The current behaviour as I understand it is
- jobs run in ~/.cache/...
- files from successful jobs are removed from the cache after the posterior samples are uploaded to gracedb
- some information is preserved in ~/public_html/online_pe
There are a few things that it would be good to maintain from the PE side.
- the uploaded posterior samples file doesn't contain all of the parameters, just the parameters needed for skymap generation/em bright
- the information in the cache that is deleted includes a lot of useful information, ideally, we would want that stored permanently
- currently, the public HTML pages don't include useful information as the
PESummary
task has been removed due to time considerations
Questions:
- can the files written in the cache be stored somewhere more permanent after successful completion?
- If storage space is a concern, it would be good to coordinate moving these files to a different account, some kind of shared PE account should be possible.

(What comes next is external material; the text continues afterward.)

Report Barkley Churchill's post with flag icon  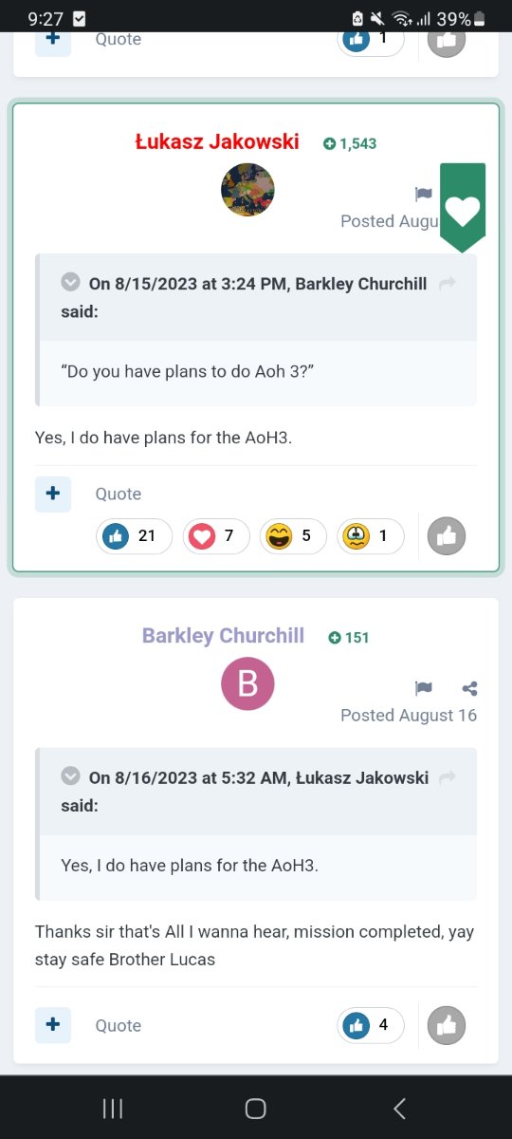pyautogui.click(x=424, y=688)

Could gwcelery handle that?
- If this is too complicated, is there any reason why the files couldn't be directly written to the shared PE account?
- the reason the
PESummary
task has been disabled is so that the posteriors can be uploaded to gracedb without waiting for the summary pages to be generated. Is it possible to have the pesummary task launch after the posterior samples are uploaded to gracedb?
A final side comment, currently, the information in the cache is retained for jobs that fail. This is a very useful debugging tool and so it would be nice to maintain that these files continue to be retained for some amount of time.